Normally, not much. Try it on your laptop, you will see that your CPU should not fume over it. Memory cache should be in the xxMb every now and then for a single user, a few times more for a public node (as an example, ~16Mb on our public node, and ~40Mb on my laptop). The required space on your hard-drive should remain in the few Mb if you are using the proxy SOLO version.
Which existing peer-to-peer software did you start from ? And why ?
We are writing a DHT (p2p) from scratch based on Chord. The reason behind this choice is that Chord is a minimal, well studied DHT setting. The reason we are starting from scratch is that we need full and precise tweaking control over the software. First, Seeks protocol requires very fast transfer of information, in tiny amounts, among peers. Second, Seeks DHT defines several communication layers, from low-level stabilization of the p2p overlay network, to load balancing and user defined plugin-based decentralized exchanges. To achieve this, writing yet another DHT was we believe, the right decision.

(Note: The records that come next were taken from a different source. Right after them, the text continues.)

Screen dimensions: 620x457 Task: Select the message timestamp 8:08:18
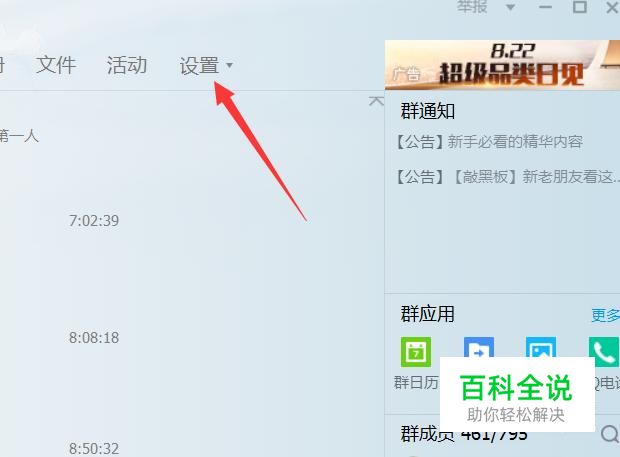(94, 338)
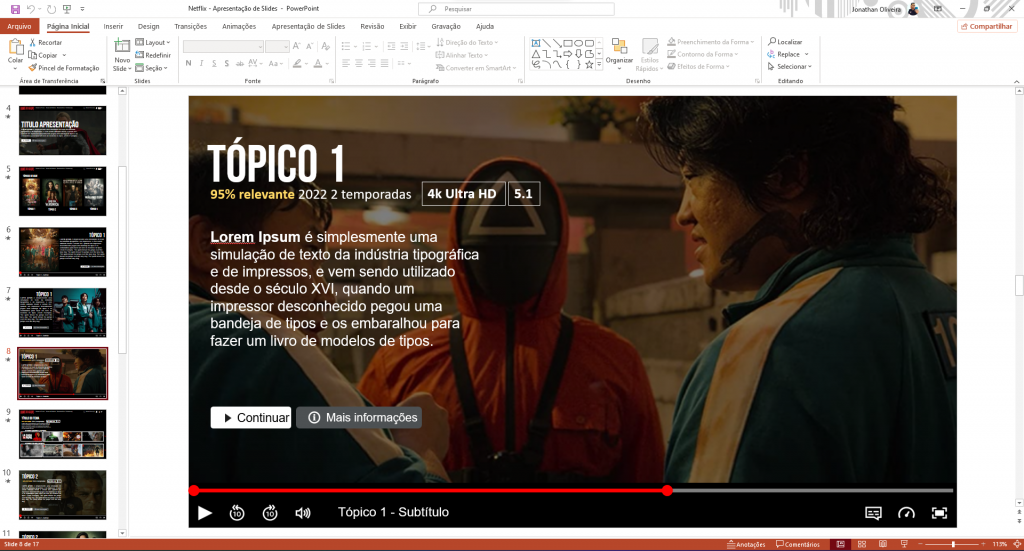Select slide 9 thumbnail in panel
The image size is (1024, 551).
coord(62,432)
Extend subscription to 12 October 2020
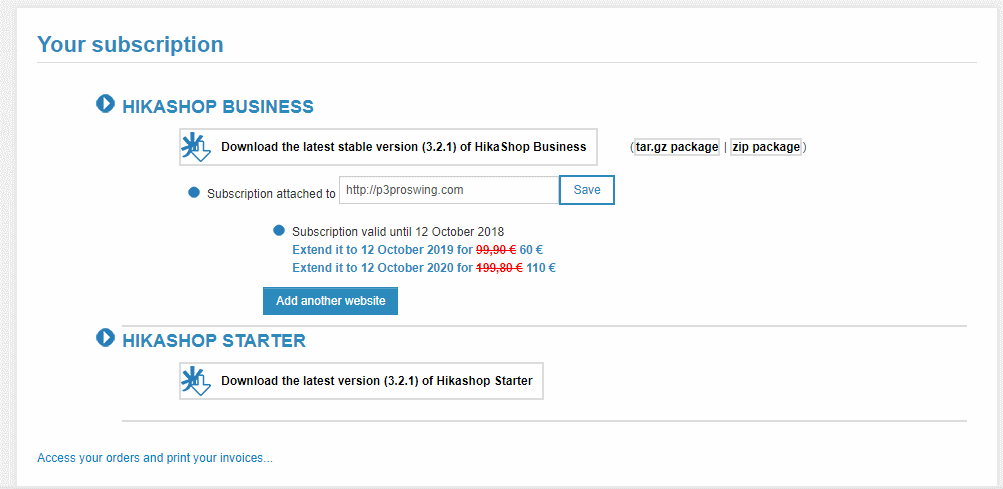1003x489 pixels. coord(423,268)
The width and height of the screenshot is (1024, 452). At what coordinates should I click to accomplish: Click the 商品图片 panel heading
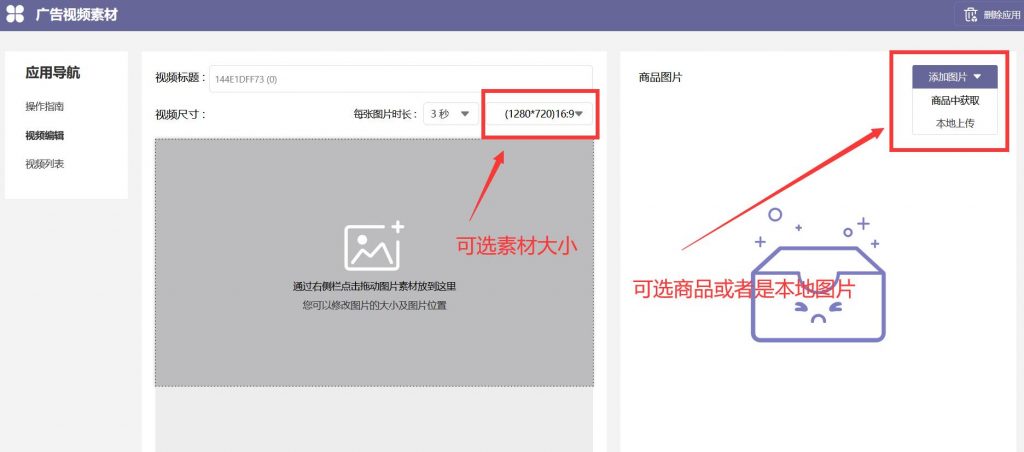tap(660, 77)
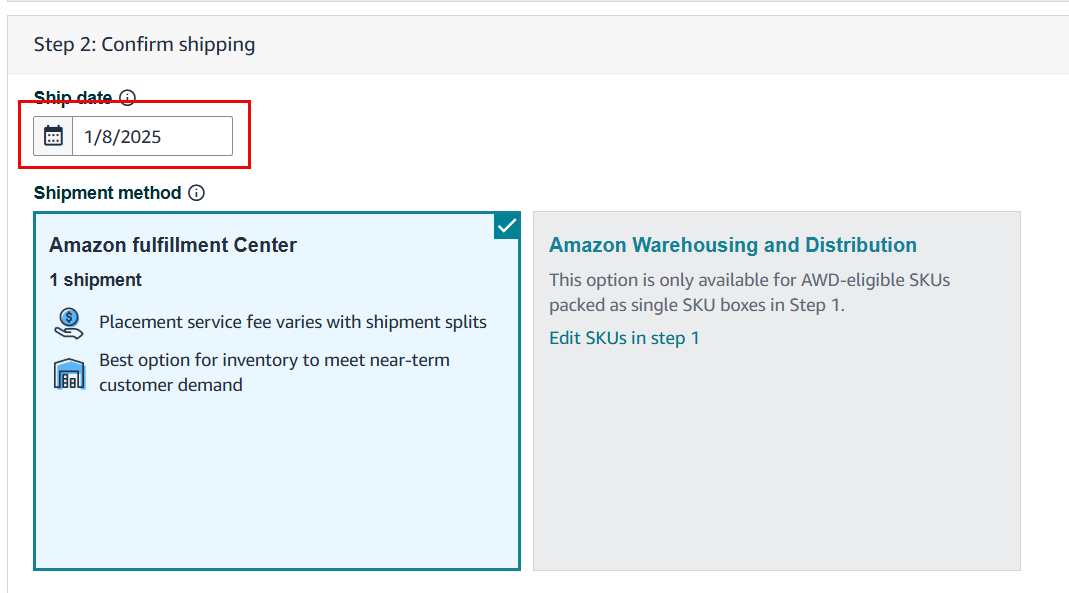
Task: Click the header bar right of Confirm shipping
Action: [661, 44]
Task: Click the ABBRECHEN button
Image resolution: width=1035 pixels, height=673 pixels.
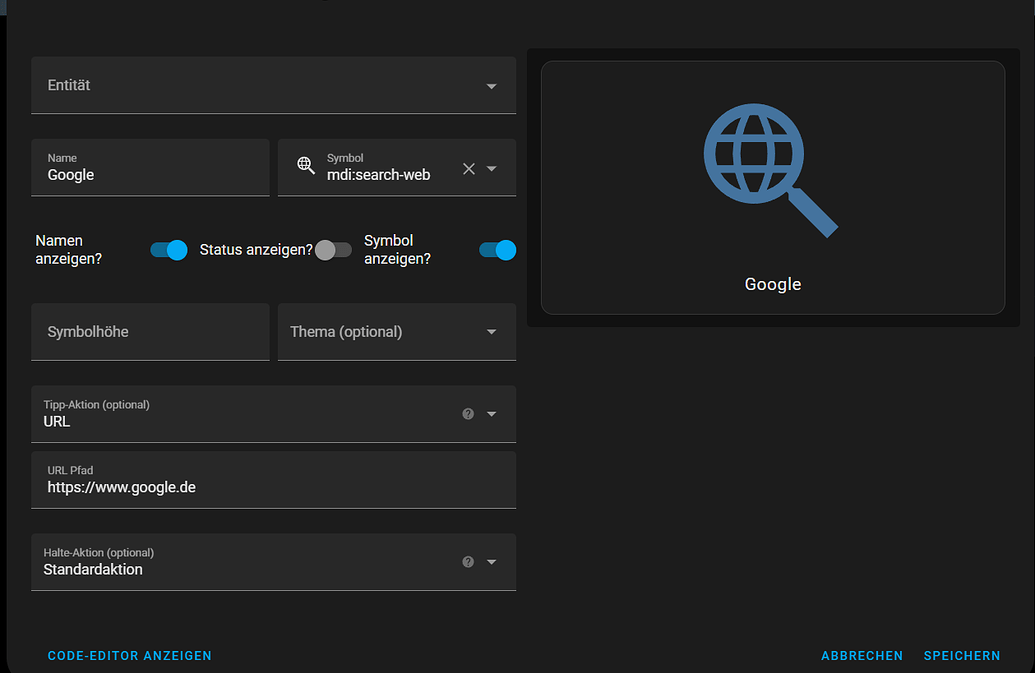Action: click(861, 655)
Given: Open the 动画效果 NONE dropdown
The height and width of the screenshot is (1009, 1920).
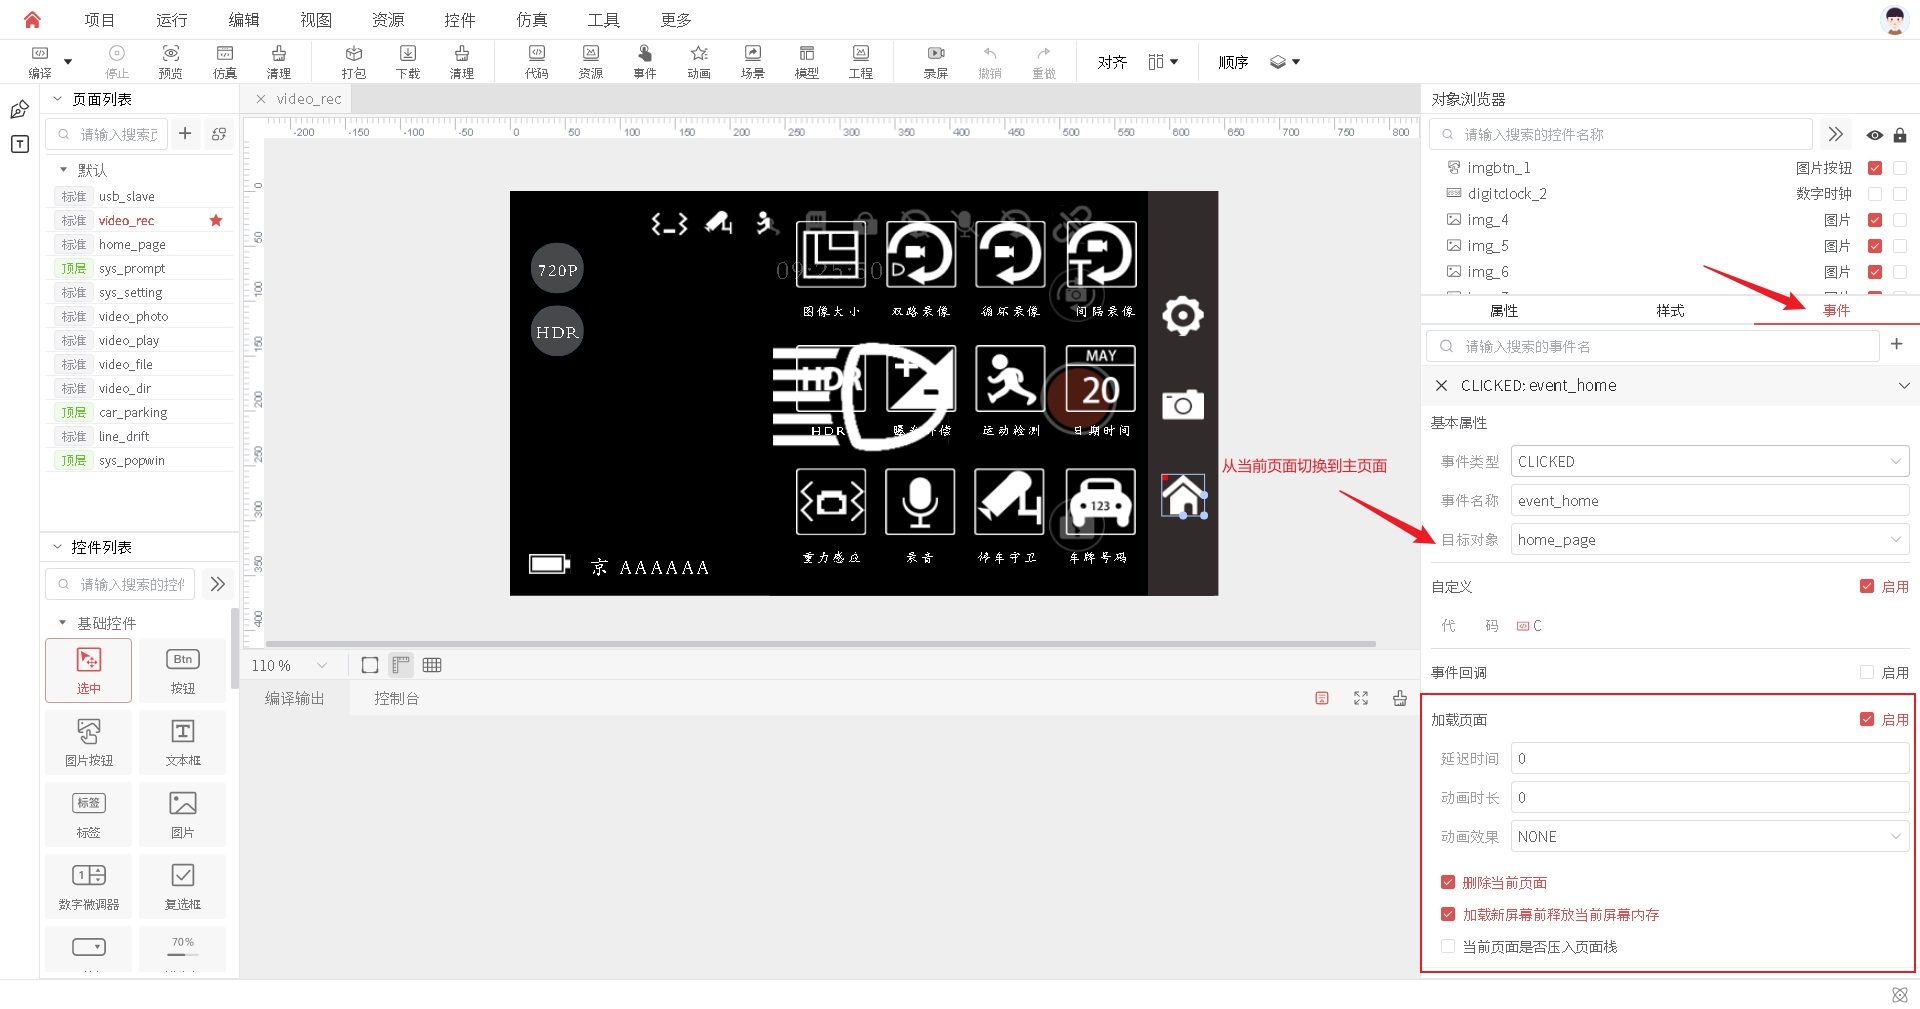Looking at the screenshot, I should pyautogui.click(x=1710, y=837).
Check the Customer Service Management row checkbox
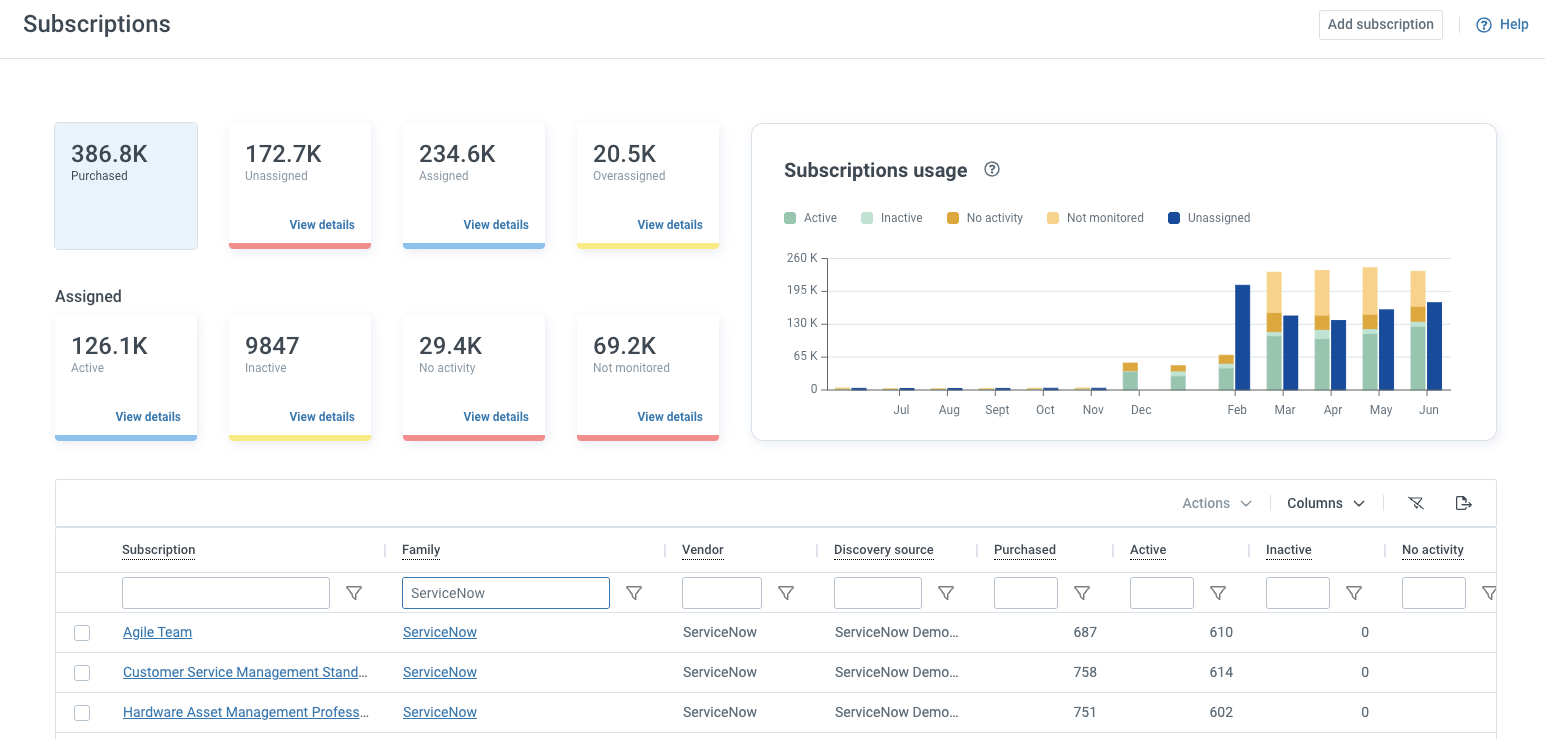This screenshot has width=1545, height=739. pyautogui.click(x=82, y=673)
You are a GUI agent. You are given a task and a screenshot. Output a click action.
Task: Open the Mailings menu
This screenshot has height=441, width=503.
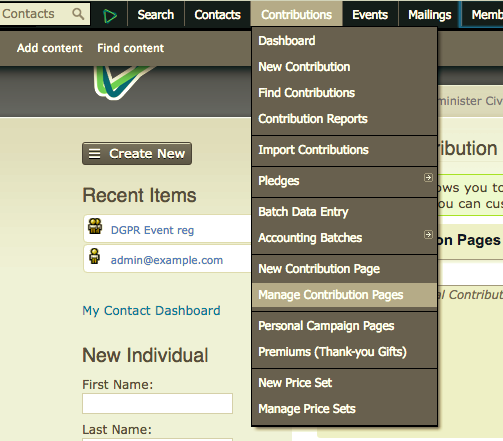430,14
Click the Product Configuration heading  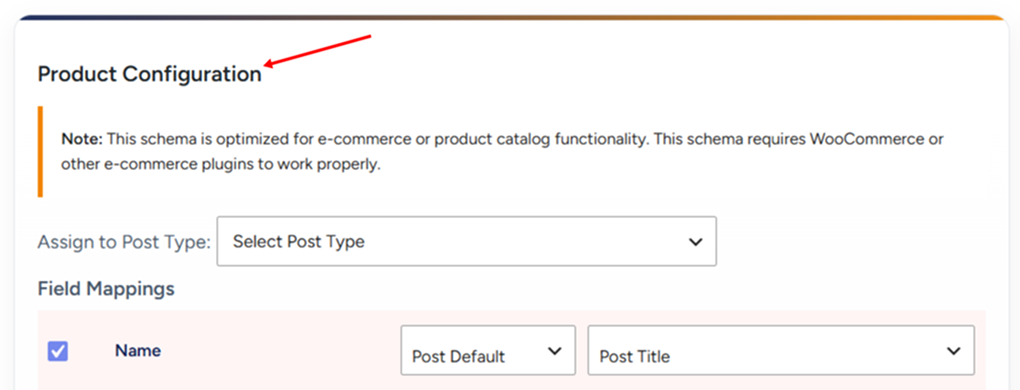click(x=150, y=75)
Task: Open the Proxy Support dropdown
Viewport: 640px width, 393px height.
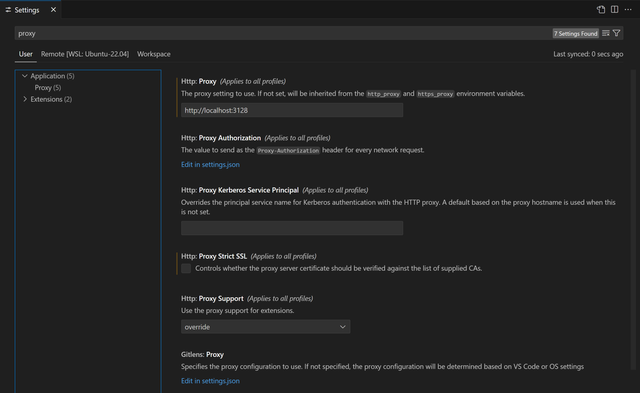Action: click(x=265, y=326)
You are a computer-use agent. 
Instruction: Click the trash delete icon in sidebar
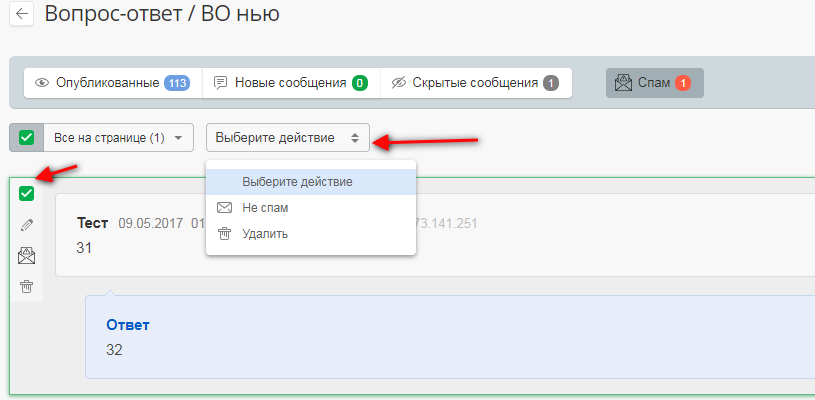pos(27,287)
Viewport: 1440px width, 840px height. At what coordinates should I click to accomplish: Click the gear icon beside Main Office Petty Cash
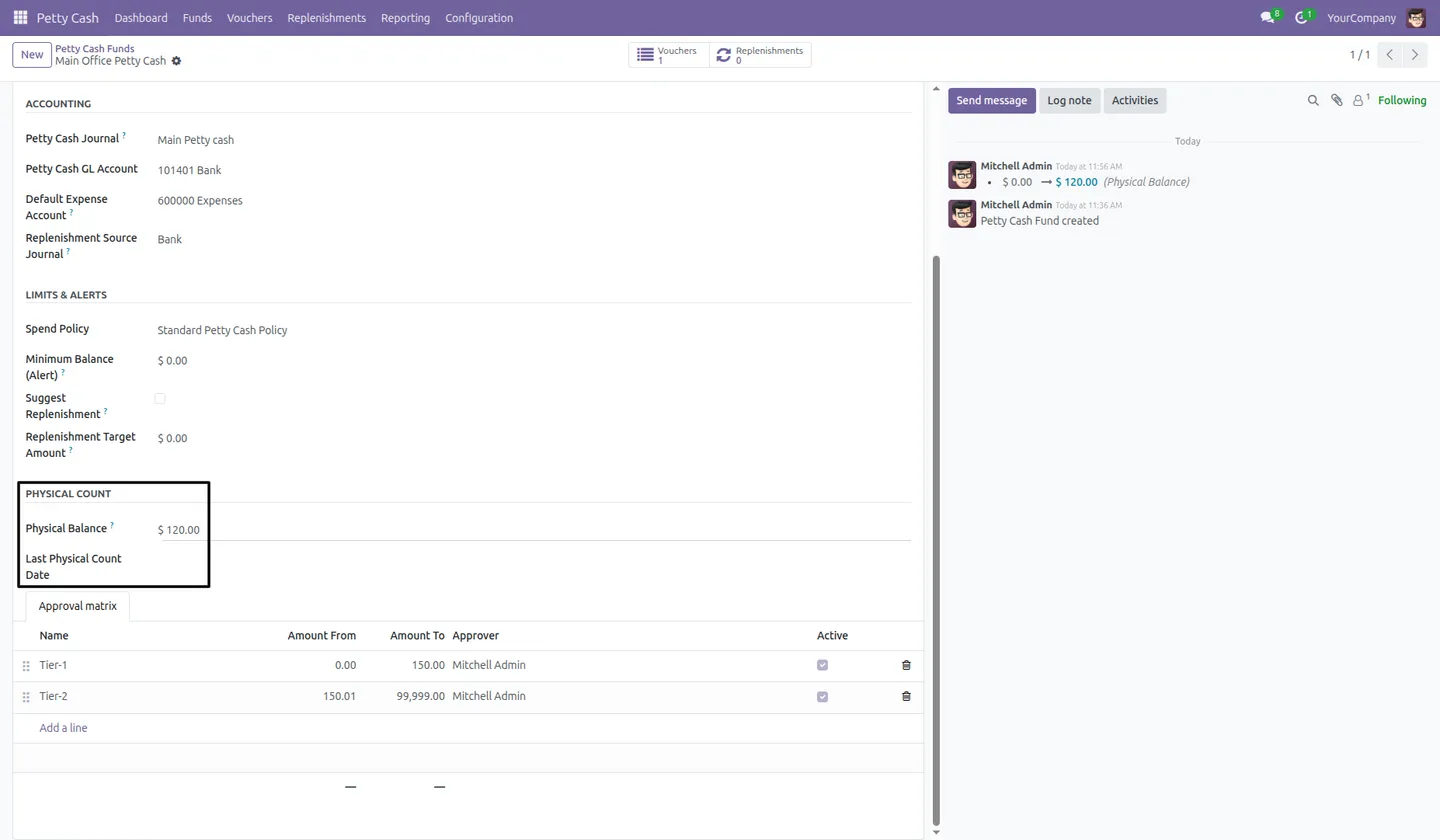[176, 61]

Why did you design Seeks around a proxy ?
A proxy was not required by the architecture but is flexible solution that offers many advantages and almost no drawbacks. Among advantages are:
- A proxy is transparent and allows to redirect traffic from several domains to the same node. For example, some of our main nodes on www.seeks-project.info are hosted on some other remote machines;
- A proxy allows to intercept queries to other search engines, with no plugin added to the browser;
- A proxy allows to capture/intercept user feedback (useful for collaborative filtering) in a passive manner;
- A proxy allows to contact the DHT and to integrate additional information into the webpages (e.g. could intercept calls to URLs and ask the DHT for information related to these URLs, such as ratings, comments, ...).
- A proxy helps protecting user data and interaction with servers on the network.
- A proxy doesn't prevent any other solution, such as using a web server such as the included HTTP server plugin.
Development and the Open Source Community
What are you guys expectations w.r.t. Seeks ? Do you believe it can work ?
Technically, we could find no glitch. And we've been ruminating the whole project for several years now. Both theoretical and technical sides have been thoroughly analyzed. So technically it is feasible, no doubt. However, we are aware that public habits, demand, and usage may (and very probably will) not meet our vision. We are fine with this, Seeks being an open architecture, we are confident that it will fill a gap in collaborative websearch and communication, with a full respect of privacy in a decentralized architecture. How, when and what it will truly look like, that's what the adventure is about, and that's for you to decide!
What are the blocks that you guys need help on ?
If you're keen to give us a hand, take a look a the list of tasks that need help.
I'm a C++ programmer, how can I help ?
Sure, you can help with either debugging or by coding up plugins for a start. Take a look a the list of tasks that need help.
I'm good at Web-related stuff, do you believe I can help ?
Definitely. Seeks user interface is open to UI and web designers. You can start by setting up your own user interface, and then report to us, or by picking an open task. Depending of user interest we should provide a system of skins for at least Seeks websearch plugin.
I don't understand much when it comes to computer science, can I help ?
In the easiest manner, that is by using the software. Other than that, Seeks draws its force from a philosophy of openness, sharing and collaboration in the information age. So you can help with new high level ideas and criticism that would strengthen our skills and free access to good information.
Isn't there a danger providing a peer-to-peer tool in an open-source format ?
Security of software is always a concern. In an open-source community, bugs happen to be detected quickly. However, on a network of interacting machines, fiddling a communication protocol can partly disrupt the communication system. Here, it is enough to fall back onto the good mass vs. the bad mass argument: the more we are, using the software as it is, the more robust the network, and the more difficult is the disruption.